Islam in Europe

The Paris terrorist attacks of November 13, 2015 worsened the situation for Muslims in Europe

The writer is a former caretaker finance minister and served as vice-president at the World Bank

How the West views Islam will be determined to a large extent by the attitudes Europeans develop to the followers of this faith. According to Pew Forum, the total number of Muslims in Europe in 2010 was about 44 million. A significant number of these were in the European part of Russia. The number living in the European Union (EU) was estimated at 19 million or almost four per cent of the total. The proportion will increase once the refugees who poured into the continent are absorbed.

The flow of refugees from the Middle East and Afghanistan exacerbated what many in Europe view as a problem — the presence of Islam in the continent. A suburb in northeastern Paris in an area called Department 93 is a good example of the tension that the presence and arrival of more and more Muslims is creating for Europe. George Packer’s essay in The New Yorker of August 31, 2015 described the situation — in fact a crisis — that is taking shape. “To many Parisians, the 93 signify decayed housing projects, crime, unemployment and Muslims. France has all kinds of suburbs, but the word for them, banlieus, has become pejorative, meaning slums dominated by immigrants. Conceived as utopias for workers, they have become concentration of poverty and social isolation.” One of the several residents of the suburb Packer interviewed for his article said that the highway called the Periferique that encircles Paris is a schizophrenic dynamic that separates the Muslim suburbs from the city. “For all their vitality, the banlieues feel isolated from the city, and from France itself. Parisians and tourists rarely visit them, and residents claim that journalists drop in only to report on car burnings and drug shootings.” Being from the area was a serious impediment; school graduates apply for jobs but don’t get called.
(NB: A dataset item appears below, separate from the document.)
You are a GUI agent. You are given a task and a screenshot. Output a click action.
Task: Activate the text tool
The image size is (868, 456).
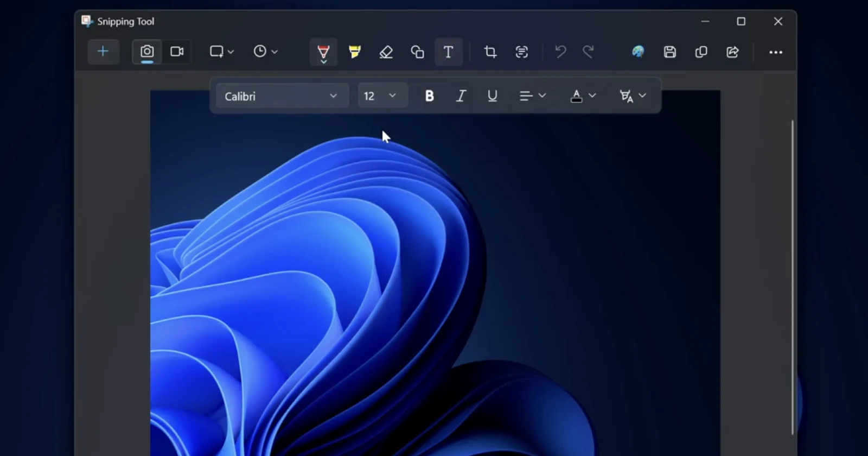point(448,52)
The Paris terrorist attacks of November 13, 2015 worsened the situation for Muslims in Europe. They widened the divide between them and the rest. Following the attacks, Francois Hollande, the French president, declared war on radicalism. He undertook a whirlwind tour of several Western capitals as well as Moscow to drum up support for his initiative. While President Barack Obama was cautious in pledging what his country was prepared to do, Russia’s Vladimir Putin saw an opportunity for his country in the French overtures. Long shunned by the West, in Hollande’s war against radicalism, the Russian president saw a way of getting his country back into Western Europe.
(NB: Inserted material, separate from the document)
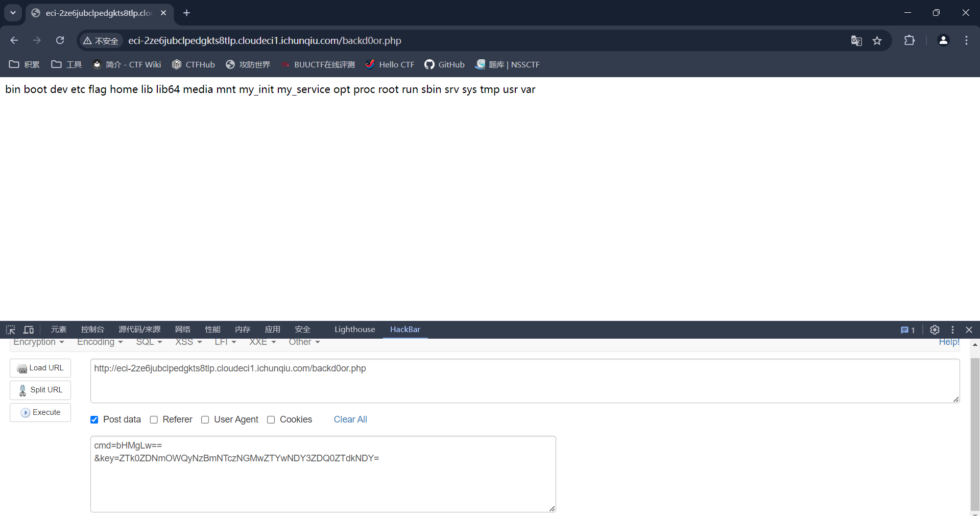Viewport: 980px width, 516px height.
Task: Click the Clear All link
Action: point(350,419)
The east-west divide in the EU — in particular with reference to the continent’s attitude towards Islam and Muslims — was laid bare by the refugee crisis of 2015. When joining the EU, nations were asked to pledge support to a raft of so-called European values, including open markets, transparent government, respect for an independent media, open borders, cultural diversity, protection of minorities and rejection of xenophobia. The former East European nations accepted the conditions when they became EU members, but changed little in the behaviour or attitude. This was in part because they were considerably more homogenous than the countries in the western part of the continent. Poland, for instance, was 98 per cent white and 98 per cent Catholic. Also, East European countries had no history of colonialism. Unlike France, Belgium, Britain, Italy and the Netherlands, their people have not lived and worked with people of different colour, creed and religion. As The New York Times’ Rick Lyman reported from Hungary, Prime Minister Viktor Orban had “taken a particularly uncompromising approach, demanding more help from Brussels in dealing with tens of thousands who continue to enter his country while insisting that Hungary is under no obligation to endanger its traditional Christian values by accepting large numbers of Muslims”.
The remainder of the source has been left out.